“Ashes to ashes, dust to sidechicks.” Queen Bey is back, everybody. And we aren’t ready for what she’s brought us.
Going into Saturday night, very little was known about “Lemonade," Beyoncé’s hour-long HBO event that had been announced just a week earlier. The special’s mysterious trailer featured the pop icon whispering questions in her distinctive rasp over quick shots of red-tinted rooms, burning rooms and dancers painted with Laolu Senbanjo–inspired Afromysterics face markings, like some experimental fever dream. Everyone was full of questions and predictions. Is it going to be an autobiographical documentary like her 2013 HBO special “Life Is But A Dream?” Or will she just release a lengthy concept video? There were whispers of “visual album,” but the thought was almost too much to bear. Could she really do it again?
If you had your money on “musical-visual epic on the nature of infidelity and forgiveness followed by the release of her sixth album” and are still breathing to tell everyone “I told you so” — congratulations. Not only did you not let the patron saint of the world-stopping digital drop fool you twice, but you also apparently survived the yaas-queen Tidalwave of emotions for fans (and the internet) that followed the release. Now, take a step back: what did you just watch?
As a visual and musical experience, “Lemonade” is divided into 11 sections, each introduced by a title reminiscent of the stages of grief — intuition, denial, anger, apathy, emptiness, accountability, reformation, forgiveness, resurrection, hope, redemption — and separated by spoken word interludes, in which Beyoncé recites adaptations of the works of the Somali-British poet Warsan Shire. Each section has its own visual theme and features an accompanying track off the album. The pre-released “Formation,” the only video that does not fall under a titled section, comes after the short film’s credits, much like “Grown Woman” did in her self-titled 2013 release.
Despite this structure and the immensely collaborative nature of the production (which featured the work of six directors led by Kahlil Joseph, not including the artist herself), “Lemonade” is more cinematic and cohesive than the visual album that accompanied “Beyoncé" (2013). It’s unabashedly experimental, jumping between aspect ratios and cinematographic styles as it does from black-and-white to color and back again.At times, it recalls the work of midcentury French auteurs like Jean-Luc Godard, at others the striking and spare contemporary films of Steve McQueen.

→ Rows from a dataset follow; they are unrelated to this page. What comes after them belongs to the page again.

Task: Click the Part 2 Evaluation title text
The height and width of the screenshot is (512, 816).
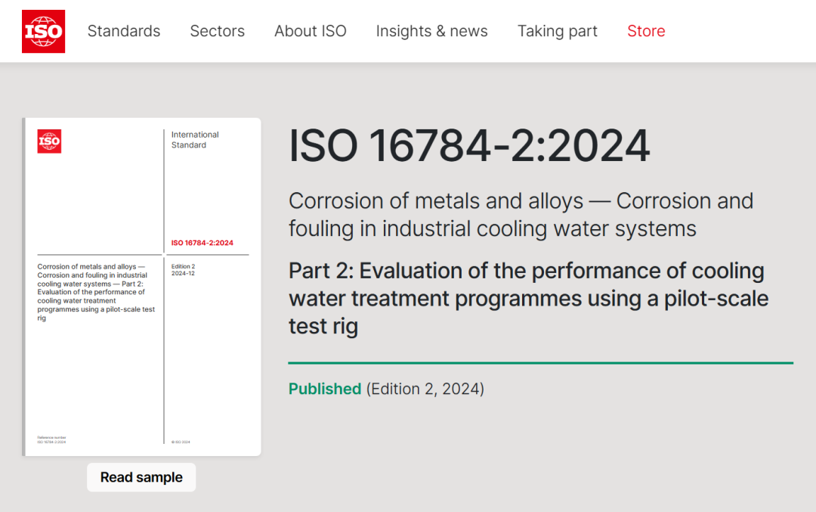Action: tap(527, 298)
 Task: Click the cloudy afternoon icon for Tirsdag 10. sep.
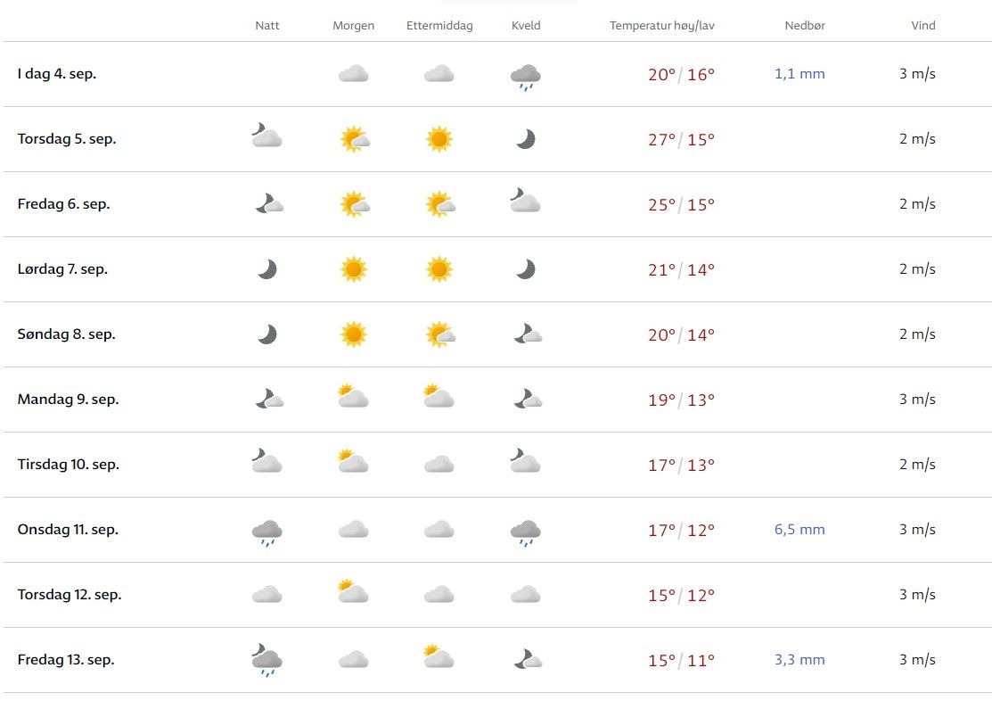[x=439, y=465]
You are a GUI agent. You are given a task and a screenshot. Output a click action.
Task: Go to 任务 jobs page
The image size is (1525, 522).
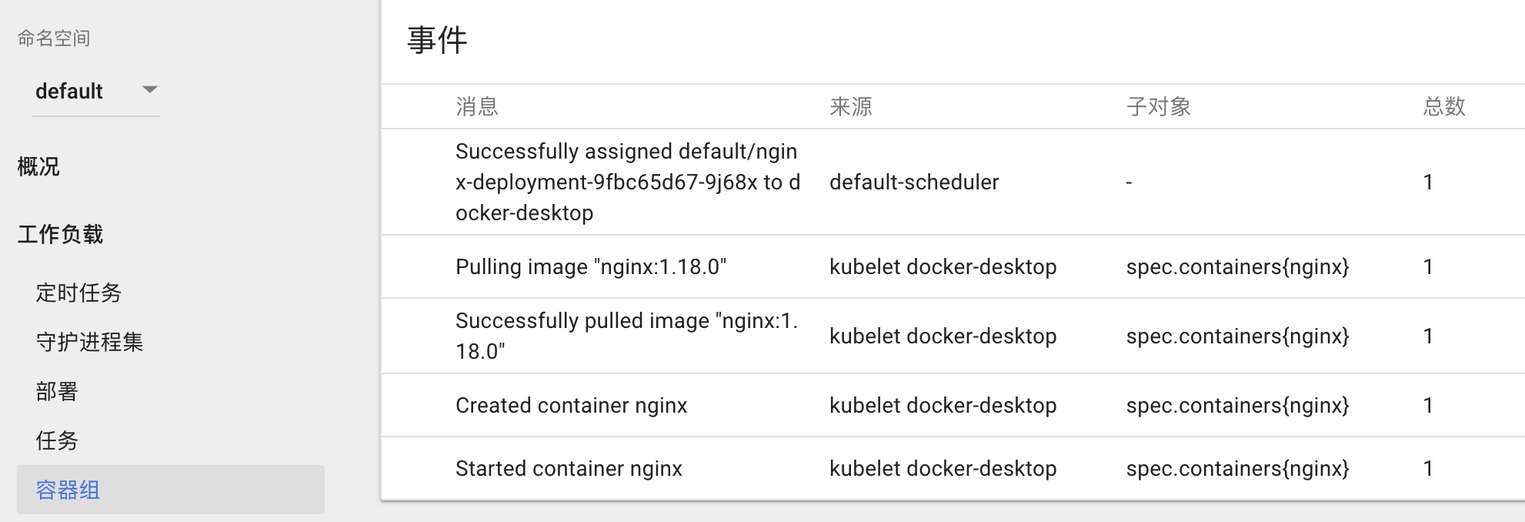(57, 440)
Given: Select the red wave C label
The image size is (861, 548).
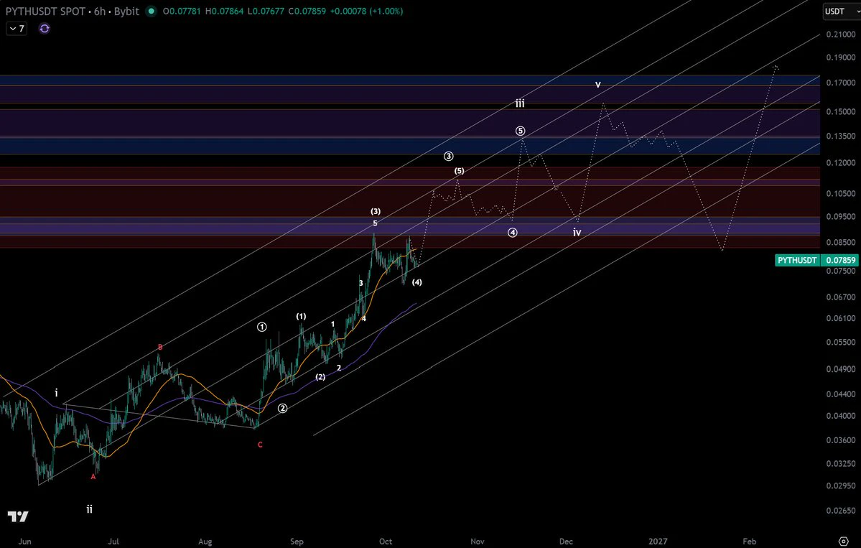Looking at the screenshot, I should [260, 445].
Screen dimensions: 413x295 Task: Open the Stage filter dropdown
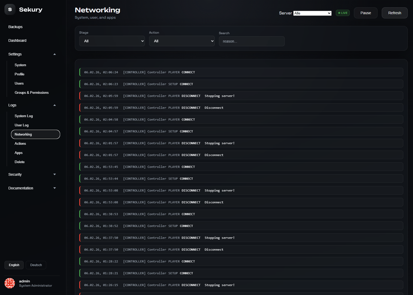[112, 41]
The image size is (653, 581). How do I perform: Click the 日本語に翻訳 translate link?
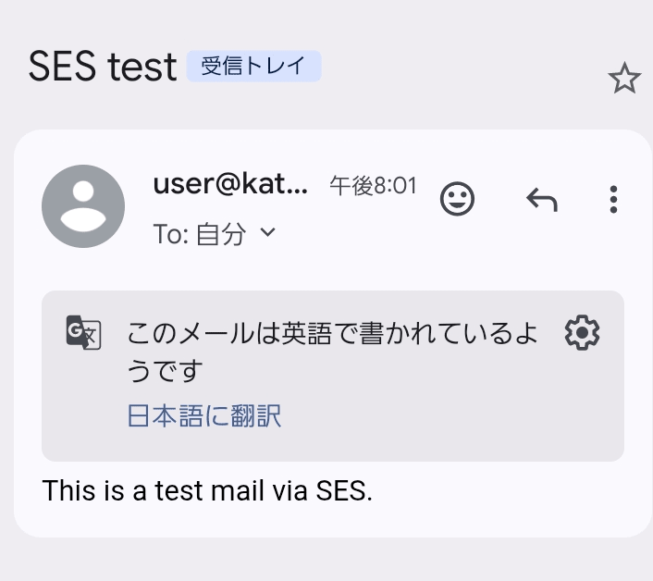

Visual themes of fire as destruction, water as rebirth and the overgrown Louisiana landscape as a place of both inescapable history and constant change unite the sections, in addition to incredibly rich visual explorations of black female power and vulnerability. Throughout the film, black women of every age are front and center, often wearing white dresses and dominating southern gothic spaces — a motif that was introduced in “Formation” upon its release in February.
In the section titled “Denial” featuring the bouncy Caribbean-inspired track “Hold Up,” Beyoncé emerges from a flood wearing a ruffled mustard yellow gown and begins gallivanting around the city streets, wielding a baseball bat with which she takes out her frustrations on street signs and parked cars. The image is instantly iconic and brings together the film’s celebration of the power of individual black women with the central current of anger and self-doubt over infidelity.
Although the album demonstrates a personal process towards ultimate forgiveness and love, both for her partner and for herself, Beyoncé devotes much time on the album to these dark, painful feelings, leaving many speculating over cheating accusations (and divorce rumors) directed at her husband and Tidal business partner, Jay Z. The lyric “He better call Becky with the good hair” from “Sorry” in particular has led to an online witch-hunt for designer Rachel Roy, who was rumored to have had an affair with Jay Z in the past. In a wild misunderstanding, poor celebrity chef Rachel Ray was forced to delete her Instagram account after receiving misdirected hate from some confused and aggressive Beyoncé defenders.
Regardless of the celebrity reasons (including a major Serena Williams cameo) behind its massive and immediate cultural impact, “Lemonade” holds real weight as an experimental epic, a tour-de-force of style and substance. It also features appearances from the mothers of Trayvon Martin and Michael Brown holding portraits of their late sons, tying into the “Formation” support of the Black Lives Matter movement and bringing another degree of social and political weight to the already revolutionary exploration of black womanhood.
The significance of the visual album’s title is elucidated before its final section in a clip from the 90th birthday celebration of Jay Z’s grandmother, Hattie White. “I had my ups and downs, but I always find the inner strength to pull myself up,” she says. “I was served lemons, but I made lemonade.” That process of turning lemons into something sweet is on full display throughout the album; it’s arduous, but Beyoncé doesn't stop at anything to make it happen.